FIG. 14 shows a conventional pneumatic tire 2. The tire 2 includes a pair of beads 4 and a carcass 6. Each bead 4 includes a ring-shaped core 8 and an apex 10 extending from the core 8 outward in a radial direction. The carcass 6 extends on and between one of the beads 4 and the other bead 4.
FIG. 15 shows a cross-section of the core 8 of the bead 4. The core 8 includes a cord 12 extending in a circumferential direction. In the bead 4, the core 8 is formed by winding the cord 12 in the circumferential direction a plurality of times.
The tire 2 is fitted onto a rim. When the tire 2 is fitted onto the rim, each bead 4 portion comes into contact with a flange of the rim. As described above, the core 8 is formed by winding the cord 12 in the circumferential direction a plurality of times. The core 8 tightens the rim. Thus, the tire 2 is prevented from being displaced or coming off from the rim.

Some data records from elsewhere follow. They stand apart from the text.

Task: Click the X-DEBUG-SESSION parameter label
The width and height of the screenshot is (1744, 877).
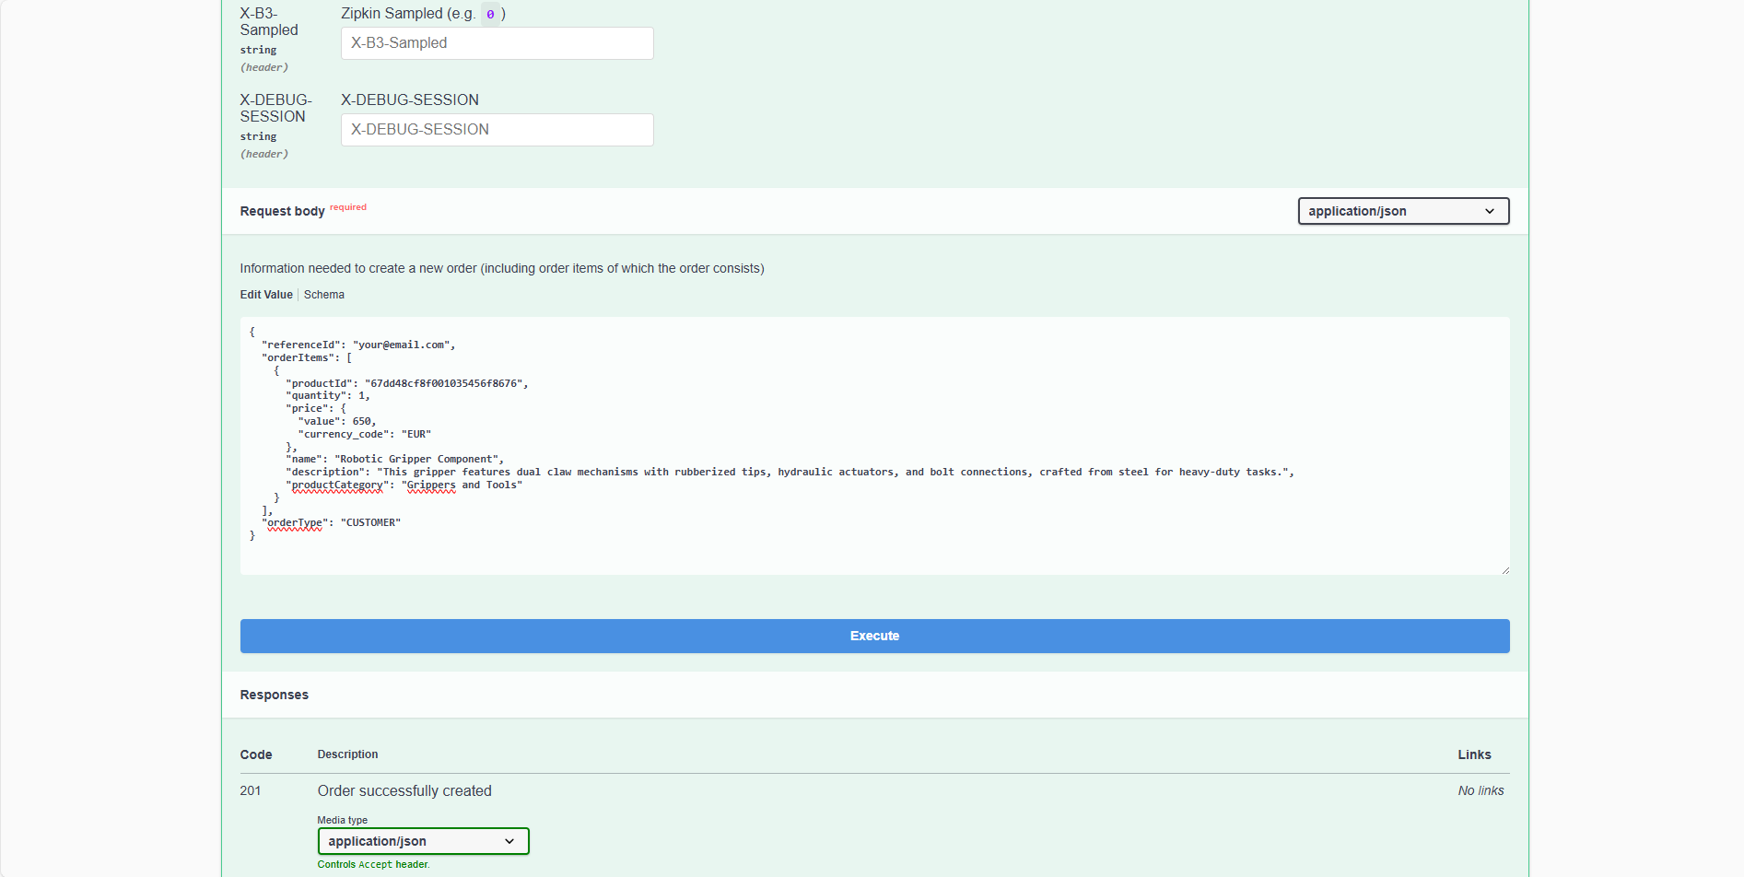Action: [275, 108]
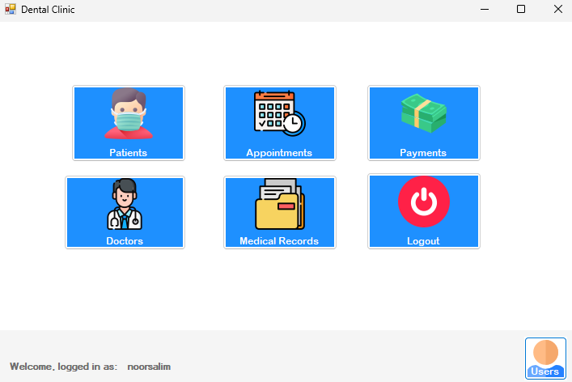The width and height of the screenshot is (572, 382).
Task: Open the Appointments calendar clock icon
Action: (280, 113)
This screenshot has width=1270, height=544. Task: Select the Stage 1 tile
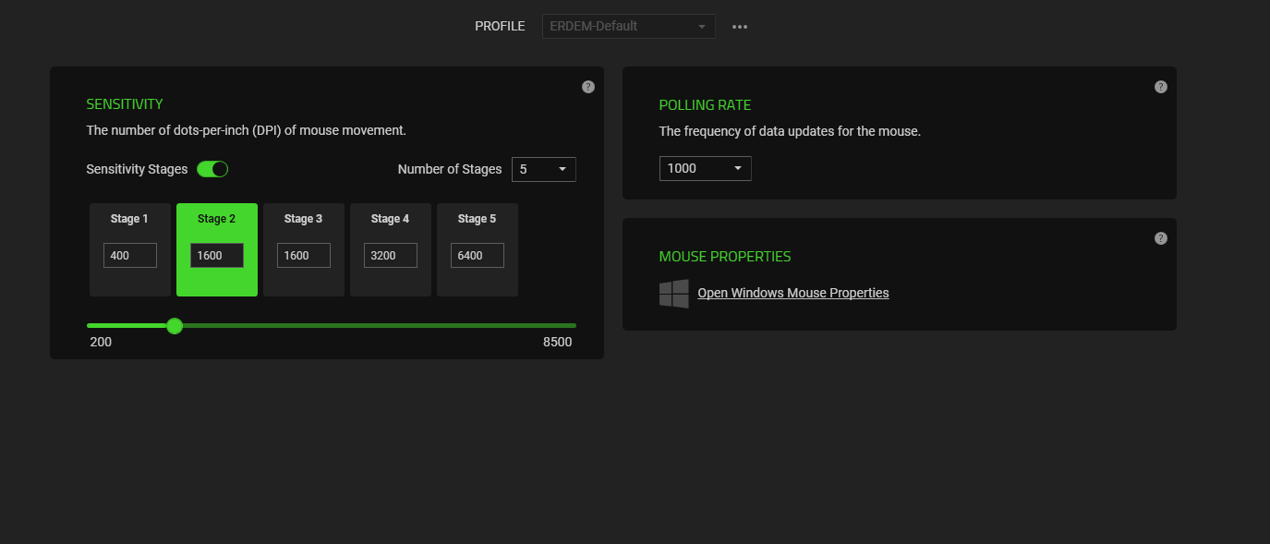(x=130, y=219)
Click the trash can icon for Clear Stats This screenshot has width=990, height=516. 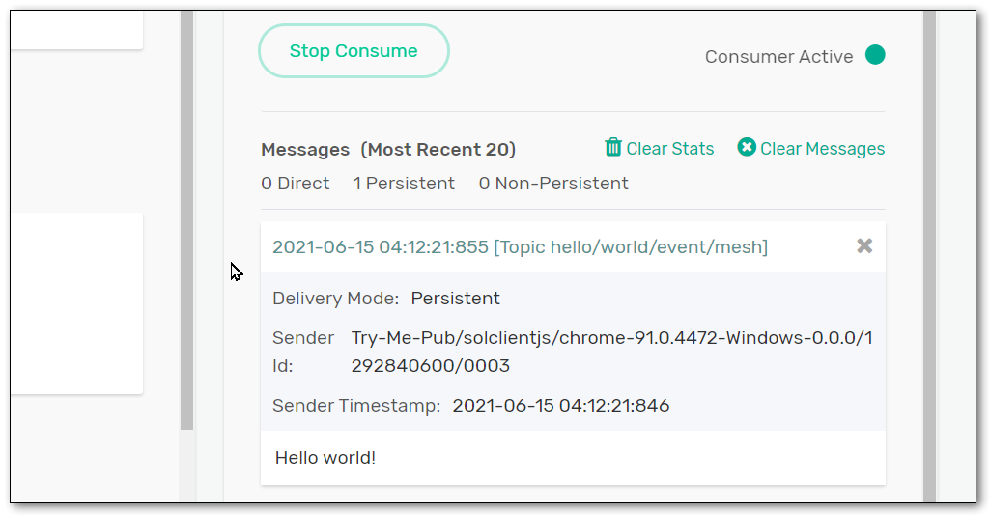point(613,147)
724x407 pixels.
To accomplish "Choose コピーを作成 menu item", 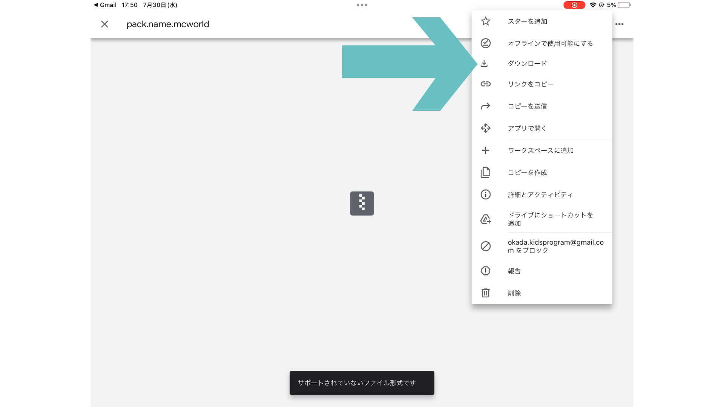I will (527, 173).
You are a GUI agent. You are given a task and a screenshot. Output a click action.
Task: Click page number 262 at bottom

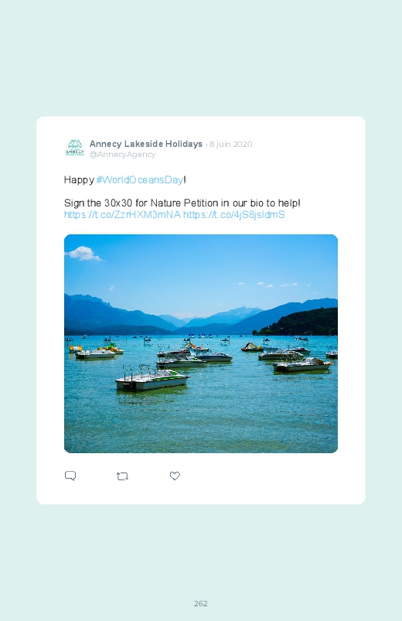(201, 603)
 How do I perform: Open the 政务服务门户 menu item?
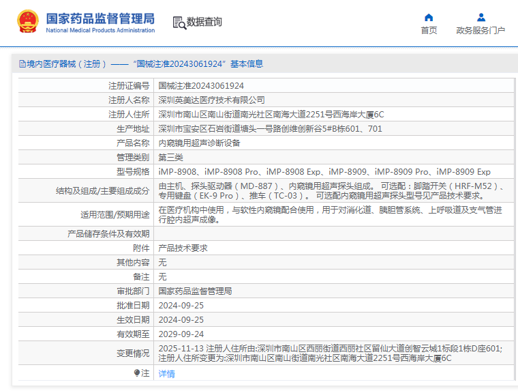[481, 31]
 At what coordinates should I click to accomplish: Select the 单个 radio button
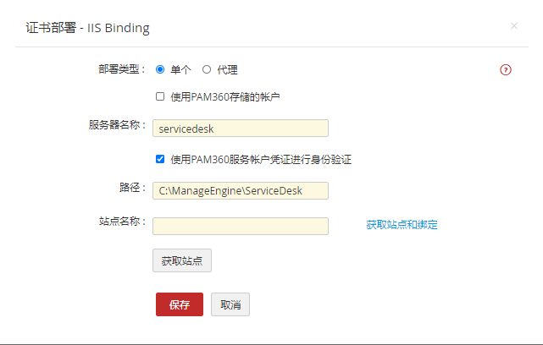[160, 69]
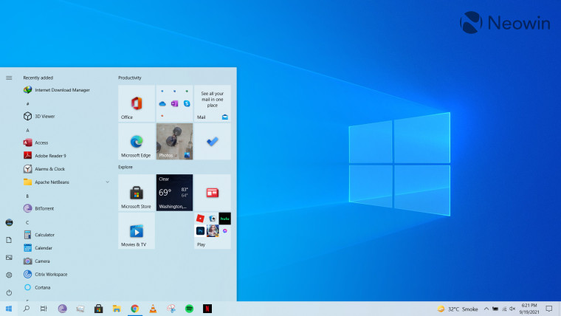Image resolution: width=561 pixels, height=316 pixels.
Task: Open Google Chrome from the taskbar
Action: [134, 309]
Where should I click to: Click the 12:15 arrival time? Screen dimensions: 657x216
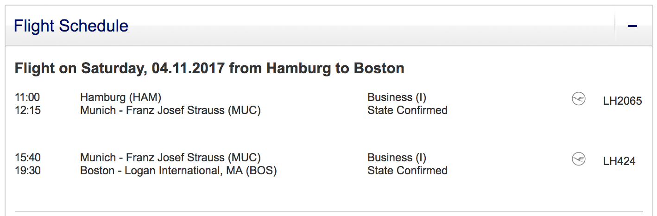27,110
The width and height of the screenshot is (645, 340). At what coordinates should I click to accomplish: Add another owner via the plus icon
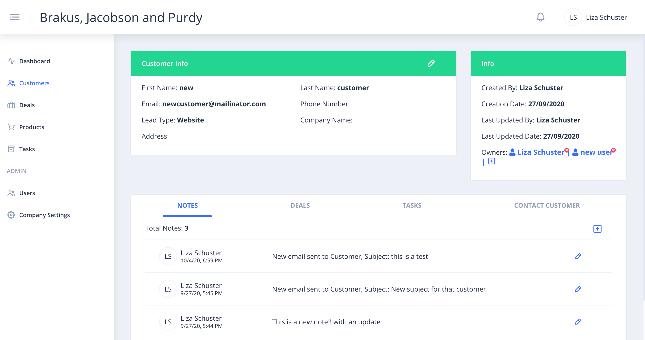pos(492,161)
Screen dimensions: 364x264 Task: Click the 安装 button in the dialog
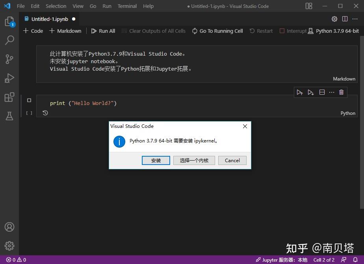(x=156, y=160)
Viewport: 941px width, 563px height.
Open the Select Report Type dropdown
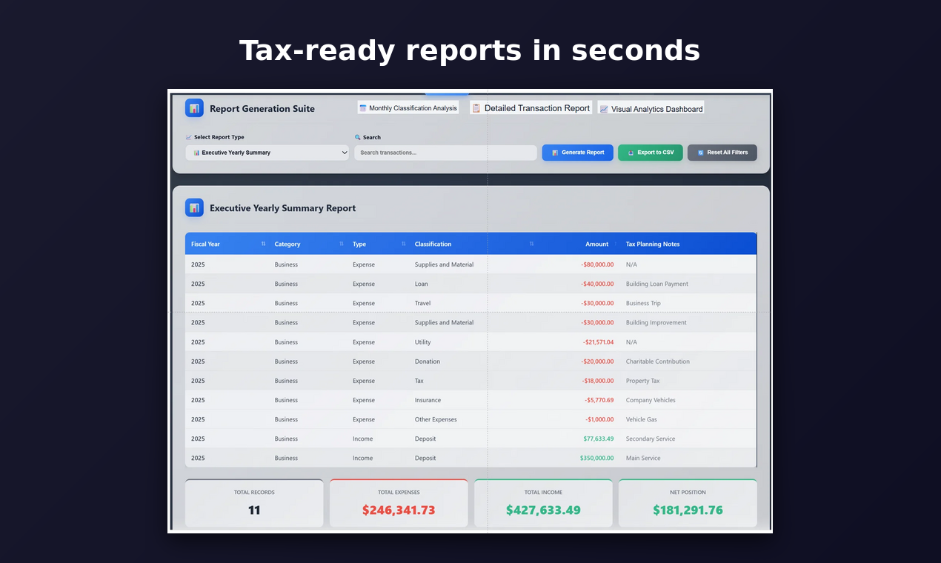[x=267, y=153]
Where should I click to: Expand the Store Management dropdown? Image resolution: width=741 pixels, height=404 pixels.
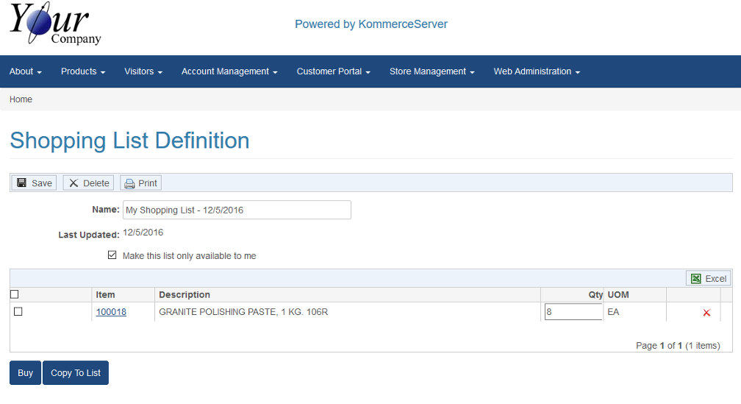(x=432, y=71)
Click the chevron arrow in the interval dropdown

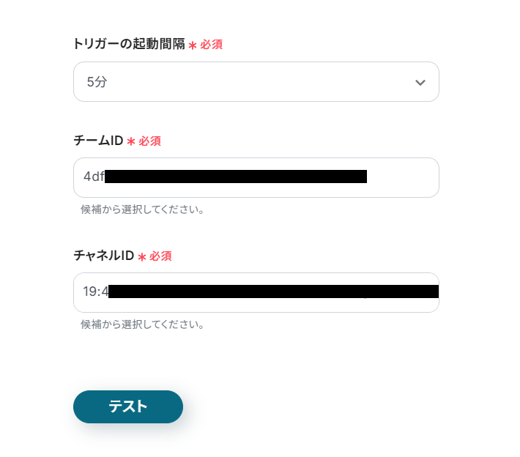tap(420, 82)
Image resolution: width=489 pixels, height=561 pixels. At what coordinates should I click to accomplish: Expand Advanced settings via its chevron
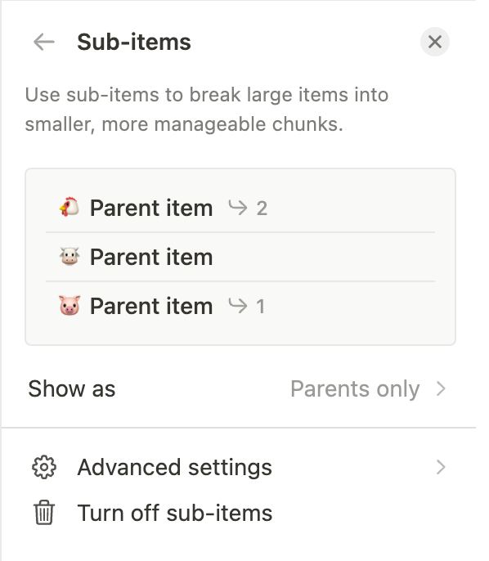tap(441, 467)
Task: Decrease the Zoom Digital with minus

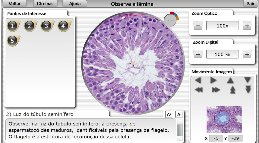Action: (x=199, y=54)
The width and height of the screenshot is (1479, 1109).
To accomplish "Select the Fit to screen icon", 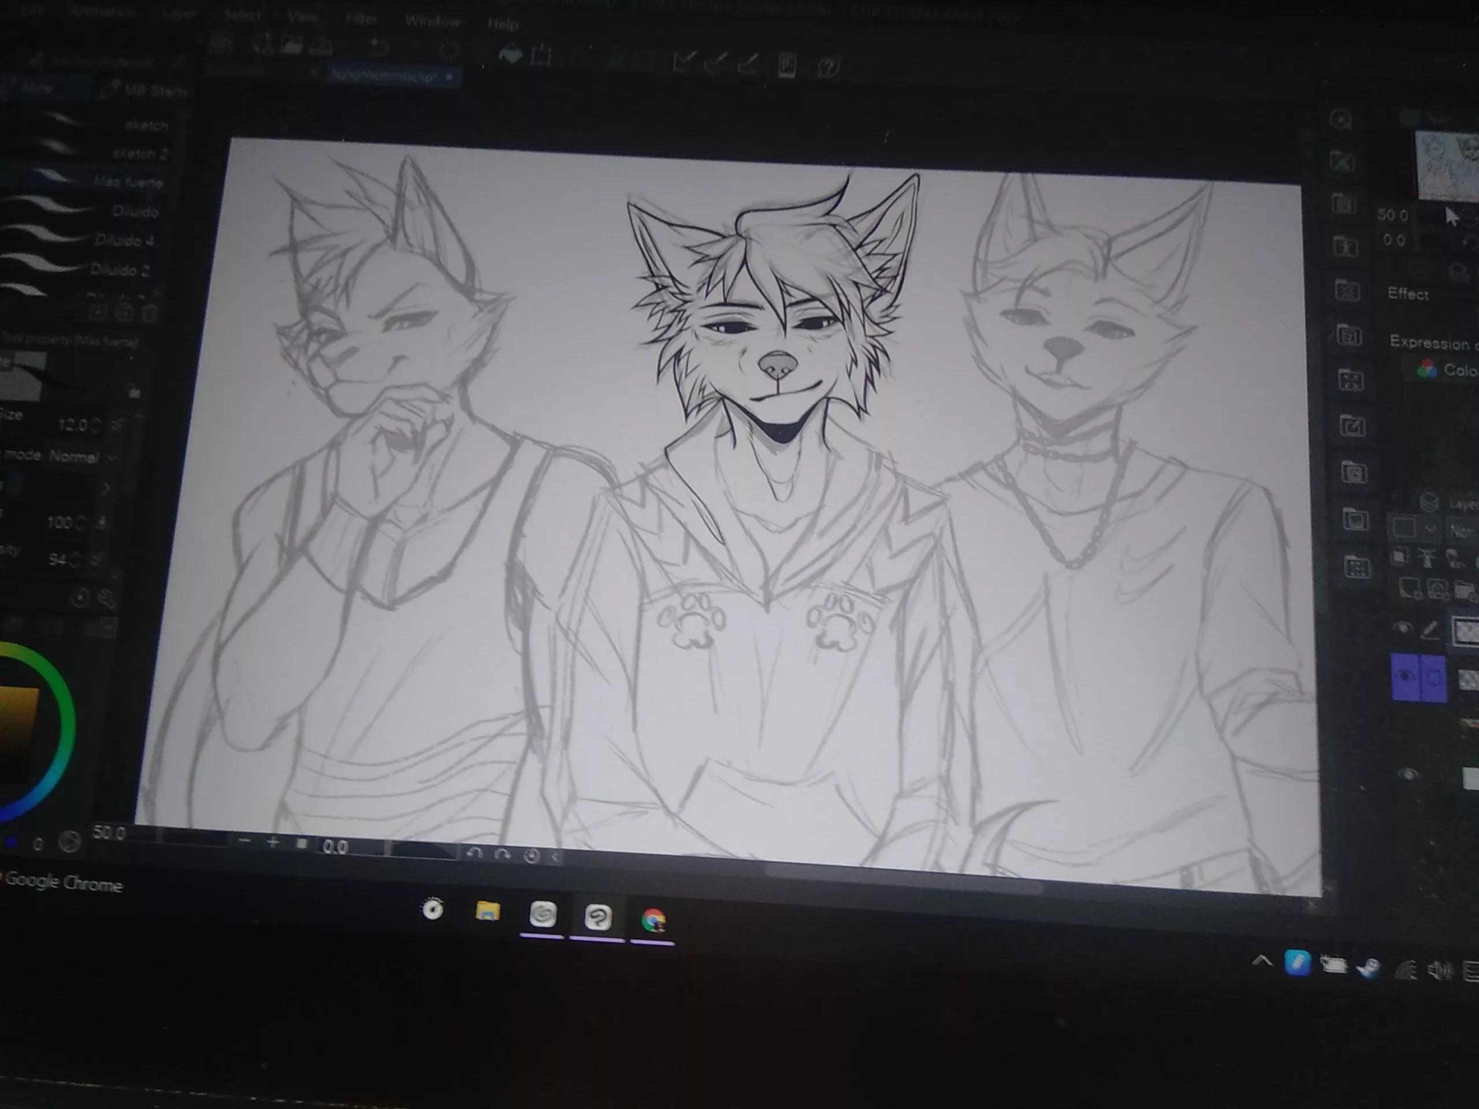I will pyautogui.click(x=302, y=843).
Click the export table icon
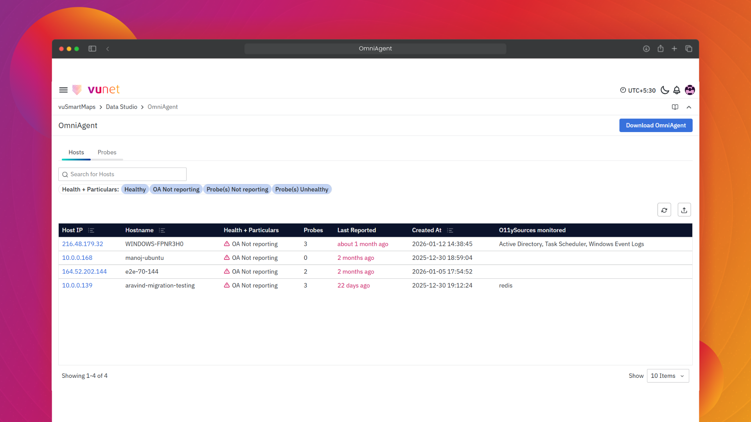This screenshot has height=422, width=751. pos(684,210)

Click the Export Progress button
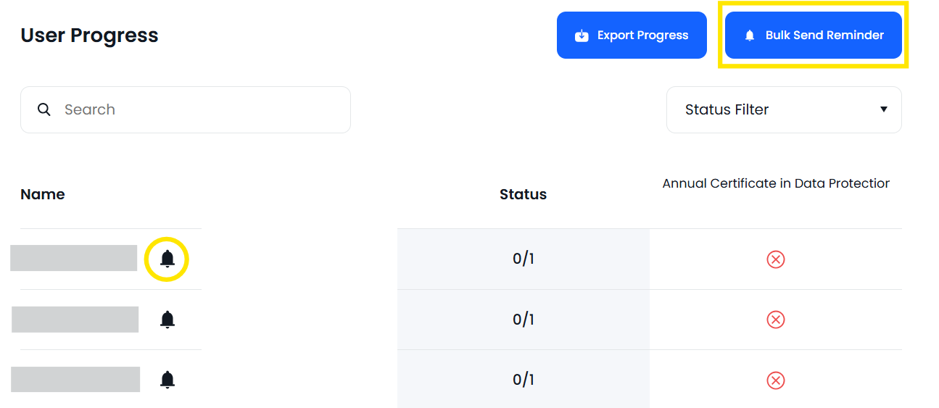(x=632, y=35)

FIG. 16 shows a state where the tire 2 is fitted onto a rim 14. As shown in the drawing, one bead 4a portion is brought into contact with one flange 16a of the rim 14. The other bead 4b portion is dropped into a drop 18 of the rim 14. Air is injected into the space surrounded by the inner surface of the tire 2 and the rim 14, whereby the other bead 4b portion comes into contact with the other flange 16b. Accordingly, fitting the tire 2 onto the rim 14 is completed. The pressure of the air injected during fitting is referred to as fitting pressure. The fitting pressure influences ease of fitting the tire 2 onto the rim 14. Various examinations have been made in order to reduce the fitting pressure. One example of the examinations is disclosed in JP2002-36830.